A missing Inverness psychiatric patient who stabbed a grandmother in her home was detained in hospital without limit of time yesterday.
Chelsea Brown, 24, wounded Kathleen MacKinnon in the stomach with a single blow.
Mrs MacKinnon, 57, found the intruder, who police were looking for, standing outside the bathroom door and made out the carving knife from her kitchen in her hand.
The intruder came towards her before she got a chance to move and plunged the knife into her.
Police were searching for Brown after she was reported missing from New Craigs Hospital, in Inverness, and found her near the scene of the attempted murder.
Brown was charged with attempting to murder Mrs MacKinnon at her home in the city’s Suilven Way on June 18 last year by stabbing her on the body with the knife to her severe injury, permanent disfigurement and to the danger of her life.

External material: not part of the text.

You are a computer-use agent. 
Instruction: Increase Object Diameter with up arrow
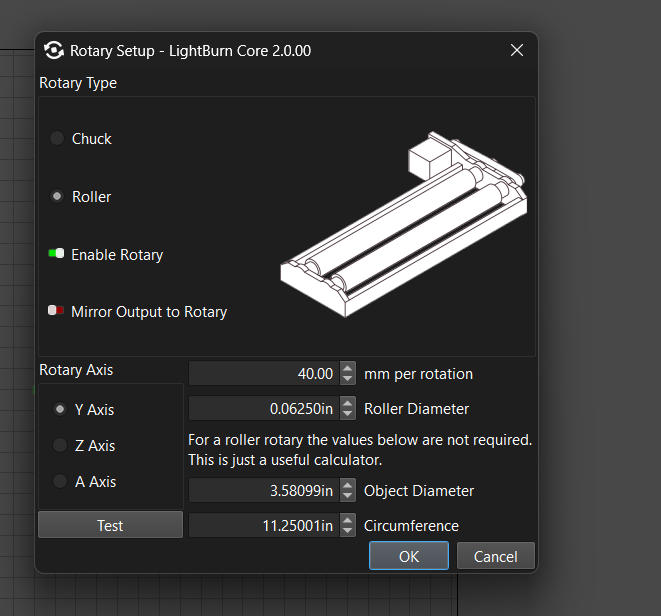[x=348, y=486]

Brown was seen by psychiatrists who concluded she was unfit to participate in a trial and an examination of facts was held before Lord Tyre at the High Court in Edinburgh earlier this year.
Brown was brought back before the judge yesterday when further psychiatric evidence was led which resulted in him making a compulsion order and a restriction order on her.
Lord Tyre ordered that Brown should be detained at the medium secure unit at Glasgow’s Rowanbank Clinic under an interim compulsion order.
The court heard that without inpatient care Brown, who has a mental disorder and learning disability, posed a significant risk to her own health and safety and to others.
Defence counsel Jennifer Bain said Brown wished to express her sincere apologies for the behaviour.